Circuit de validation
Définition
Le circuit de validation définit, pour chaque type de contrat, les approbations requises avant signature : quelles fonctions (juridique, achats, finance, direction), selon quels critères de déclenchement (montant, durée, type de clause, niveau de risque) et dans quel ordre. C’est la règle organisationnelle que le workflow d’approbation exécute ensuite.
Enjeux et pratique
Le circuit de validation répond à une tension permanente : trop de contrôle paralyse l’activité, trop peu expose l’entreprise. La plupart des organisations résolvent mal cette tension parce qu’elles définissent leurs circuits par fonction (tout passe par le juridique) plutôt que par risque (ce qui est risqué passe par le juridique).

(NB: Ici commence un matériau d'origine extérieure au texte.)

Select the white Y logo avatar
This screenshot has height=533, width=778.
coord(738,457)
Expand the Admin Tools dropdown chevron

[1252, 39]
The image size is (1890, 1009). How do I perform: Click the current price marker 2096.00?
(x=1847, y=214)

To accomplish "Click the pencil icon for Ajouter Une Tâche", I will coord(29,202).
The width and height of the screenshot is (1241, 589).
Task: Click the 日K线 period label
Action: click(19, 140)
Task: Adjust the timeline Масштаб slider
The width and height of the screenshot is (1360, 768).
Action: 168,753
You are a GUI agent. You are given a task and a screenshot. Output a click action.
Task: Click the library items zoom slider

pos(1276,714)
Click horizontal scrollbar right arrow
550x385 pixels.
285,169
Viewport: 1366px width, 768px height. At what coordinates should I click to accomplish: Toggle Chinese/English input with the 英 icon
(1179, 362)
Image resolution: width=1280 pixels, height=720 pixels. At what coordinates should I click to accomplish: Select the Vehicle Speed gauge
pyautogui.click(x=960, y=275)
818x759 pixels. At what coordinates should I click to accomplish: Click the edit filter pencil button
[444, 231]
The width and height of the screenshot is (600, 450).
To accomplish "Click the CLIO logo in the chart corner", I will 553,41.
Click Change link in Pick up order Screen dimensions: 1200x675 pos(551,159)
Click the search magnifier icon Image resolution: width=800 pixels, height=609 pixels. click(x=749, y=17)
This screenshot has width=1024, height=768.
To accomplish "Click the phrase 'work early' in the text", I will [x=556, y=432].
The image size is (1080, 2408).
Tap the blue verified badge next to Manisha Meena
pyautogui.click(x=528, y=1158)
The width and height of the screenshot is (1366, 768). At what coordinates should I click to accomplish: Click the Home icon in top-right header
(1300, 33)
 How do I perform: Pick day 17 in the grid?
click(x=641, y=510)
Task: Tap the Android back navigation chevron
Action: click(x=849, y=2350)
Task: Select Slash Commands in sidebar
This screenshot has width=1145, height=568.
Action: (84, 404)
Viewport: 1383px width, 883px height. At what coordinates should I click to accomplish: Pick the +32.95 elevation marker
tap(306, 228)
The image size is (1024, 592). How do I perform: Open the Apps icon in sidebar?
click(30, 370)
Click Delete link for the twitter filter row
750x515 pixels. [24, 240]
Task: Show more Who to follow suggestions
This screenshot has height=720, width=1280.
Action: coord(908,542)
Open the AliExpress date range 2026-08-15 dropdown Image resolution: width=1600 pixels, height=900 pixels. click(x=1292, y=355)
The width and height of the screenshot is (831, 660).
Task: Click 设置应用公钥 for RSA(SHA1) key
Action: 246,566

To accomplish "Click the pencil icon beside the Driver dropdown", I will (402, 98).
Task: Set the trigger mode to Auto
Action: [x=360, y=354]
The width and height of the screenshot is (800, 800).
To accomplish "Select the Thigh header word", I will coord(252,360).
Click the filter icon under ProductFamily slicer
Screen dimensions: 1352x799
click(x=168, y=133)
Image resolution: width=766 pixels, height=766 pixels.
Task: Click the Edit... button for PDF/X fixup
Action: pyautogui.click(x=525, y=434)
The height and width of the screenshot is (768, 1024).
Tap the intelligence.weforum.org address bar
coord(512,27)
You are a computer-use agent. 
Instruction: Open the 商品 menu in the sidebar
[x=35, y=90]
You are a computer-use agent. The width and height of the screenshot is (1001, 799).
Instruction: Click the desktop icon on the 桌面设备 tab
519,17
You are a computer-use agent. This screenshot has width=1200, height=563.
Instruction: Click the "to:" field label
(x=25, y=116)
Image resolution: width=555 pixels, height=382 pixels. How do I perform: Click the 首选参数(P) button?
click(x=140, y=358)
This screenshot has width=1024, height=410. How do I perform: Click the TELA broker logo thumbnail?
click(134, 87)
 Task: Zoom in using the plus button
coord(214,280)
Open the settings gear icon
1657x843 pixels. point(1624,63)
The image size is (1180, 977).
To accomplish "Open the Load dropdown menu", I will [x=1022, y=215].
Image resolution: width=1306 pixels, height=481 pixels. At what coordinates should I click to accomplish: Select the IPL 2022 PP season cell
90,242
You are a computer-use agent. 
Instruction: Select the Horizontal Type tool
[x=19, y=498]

Un circuit défini par le risque repose sur des critères de routage explicites. Des seuils quantitatifs : montant cumulé, durée d’engagement, exposition financière maximale. Des déclencheurs qualitatifs : présence de clauses sensibles (responsabilité illimitée, exclusivité, propriété intellectuelle, données personnelles), contrepartie dans une zone à risque, dérogation à un modèle validé. Des validateurs spécialisés : le DPO pour les traitements de données, la finance pour les engagements pluriannuels, la direction pour les seuils de délégation.
Deux erreurs de conception reviennent systématiquement. La première : des critères implicites, qui reposent sur le discernement de chaque demandeur ; le contrat risqué mal qualifié passe alors entre les mailles, en toute bonne foi. La seconde : l’absence de voie rapide pour les contrats standard, qui engorge les validateurs de documents sans enjeu et allonge les délais au point d’encourager le contournement.
Un circuit de validation vivant se révise : chaque incident contractuel (clause toxique signée, validation manquée) doit interroger le circuit qui l’a laissé passer, et chaque goulet d’étranglement récurrent doit interroger la pertinence du contrôle correspondant.
Exemple concret
Une entreprise impose le visa juridique sur tous les contrats. Résultat : 600 documents par an pour deux juristes, 9 jours de délai moyen, et des contrats urgents signés hors circuit avec l’accord tacite du management. La refonte par criticité (auto-validation des contrats sur modèle sous 50 000 euros, visa juridique au-delà ou en cas de clause dérogatoire) divise le flux juridique par trois et fait disparaître le contournement.
Question fréquente
Qui doit définir le circuit de validation des contrats ?
La direction générale, sur proposition conjointe du juridique et des fonctions concernées. Le circuit traduit les délégations de pouvoir : c’est une décision de gouvernance, pas un paramétrage d’outil.